An integral part of that turnaround: better data management. Rowe credits Aetna’s Executive Management Information System (EMIS), which was devised to improve the measurement of corporate performance, as well as more effective use of a data warehouse that combines claims data with qualitative measures of medical outcomes.

“The story of technology is embedded in the reason we failed in the first place,” Rowe says. Before he joined Aetna, the company had stumbled on the basic task of pricing its policies appropriately to cover medical claims. “We were using stale information to make actuarial assumptions about what was happening in health care,” he says. As a result, Aetna was losing about $1 million a day during Rowe’s first year at the company.

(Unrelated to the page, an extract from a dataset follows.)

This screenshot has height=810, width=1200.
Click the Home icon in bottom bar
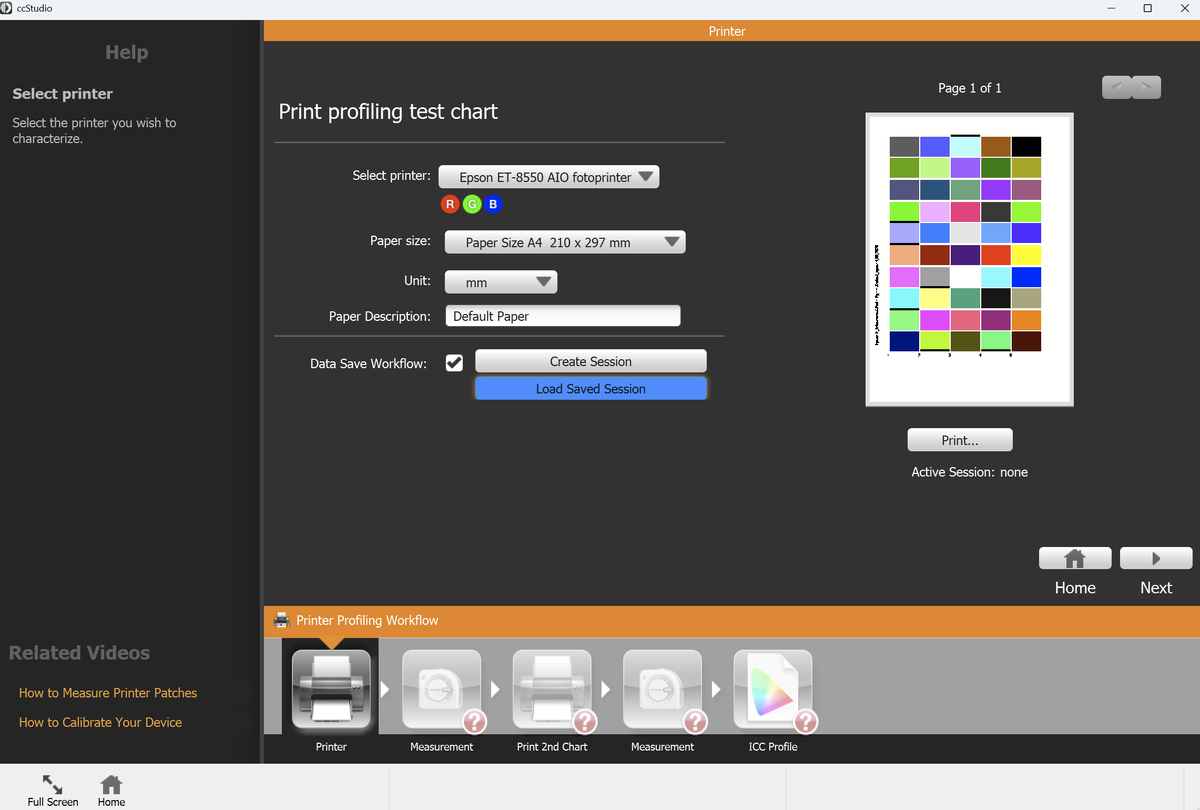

Rowe says Ron Williams, now Aetna’s president and an executive recruited from competitor WellPoint in March 2001, straightened out the mess. Williams, “who is a wizard at this sort of thing,” according to Rowe, guided the development of requirements for an integrated planning and performance data reporting system and insisted that Aetna’s technologists implement it in short order. A pilot version was launched by July 2001, and it officially went live that September.

Essentially a data analysis and reporting application, EMIS gathers performance data, ranging from profit-and-loss statements to cost-trend and customer acquisition measures, from dozens of operational databases that power finance, claims, and medical-cost and quality-tracking systems. It also reconciles disparities between how data is recorded in different systems so managers get a consistent view—for example, of the same profit-and-loss metrics across divisions and product lines. EMIS consolidates this data into IBM DB2 and Microsoft SQL Server databases and makes it available to authorized users over the Web, using Crystal Reports.

This performance management system helped Aetna understand where it was losing money and what it would have to change to reverse that trend. Initially, Aetna returned to profitability by raising its rates and deliberately driving away unprofitable customers. But over the past couple of years, it has continued to increase profits by whittling away at overhead expenses and medical costs.